Anemia incidence increases as CKD progresses, and hence there is a continuous demand for effective treatments. Vadadustat is an oral hypoxia-inducible factor prolyl hydroxylase inhibitor and has been approved by the US FDA for the treatment of anemia in dialysis-dependent chronic kidney disease patients for more than three months. In prior Phase 3 INNO2VATE trials, vadadustat was reported to be non-inferior compared to darbepoetin alfa in maintaining hemoglobin levels and in reducing the time to first major adverse cardiovascular event.
The Phase 3b study led by Dr. Laura A. Kooienga of Colorado Kidney Care was an open-label, active-controlled trial including 319 DD-CKD patients. Patients were randomized 1:1:1 to once-daily vadadustat (300 or 450 mg), 3-times-weekly vadadustat (600 or 750 mg), or darbepoetin alfa. The study comprised two periods: a conversion period (Weeks 0 to 20) and a maintenance period (Weeks 20 to 52). The primary objective of the study was to determine the average change in hemoglobin from baseline over the period of conversion, focusing on non-inferiority to darbepoetin alfa.
• The trial showed that vadadustat QD was non-inferior to darbepoetin alfa, in a least-squares mean treatment difference of –0.27 g/dL [95% CI, –0.55 to 0.01].
• Vadadustat dosing 3 times a week did not meet the non-inferiority margin, with a least-squares mean treatment difference of –0.53 g/dL [95% CI, –0.80 to –0.25].
• The least-squares mean change from baseline for once-daily vadadustat for secondary endpoints was –0.40 (95% CI, –0.79 to –0.02) versus darbepoetin alfa and –0.42 (95% CI, –0.81 to –0.02) in the 3-times-weekly dosing.
• A lower percentage of patients treated with vadadustat required ESA rescue for a hemoglobin level less than 9.5 g/dL (7.6% and 9.8% in the once-daily and 3-times-weekly groups, respectively, compared with 15.6% for darbepoetin alfa).

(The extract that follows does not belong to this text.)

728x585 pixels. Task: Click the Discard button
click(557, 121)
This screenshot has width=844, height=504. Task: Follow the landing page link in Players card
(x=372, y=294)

• Safety Profile Regarding safety, TEAEs were reported for 12.4% of patients in the once-daily vadadustat group and for 16.3% in the 3-times-weekly group, while for patients in the darbepoetin alfa cohort, no such profile was reported.
• TEAEs leading to discontinuation occurred for 2.9% in the once-daily vadadustat group, 10.6% in the 3-times-a-week group, and 2.8% in the darbepoetin alfa group.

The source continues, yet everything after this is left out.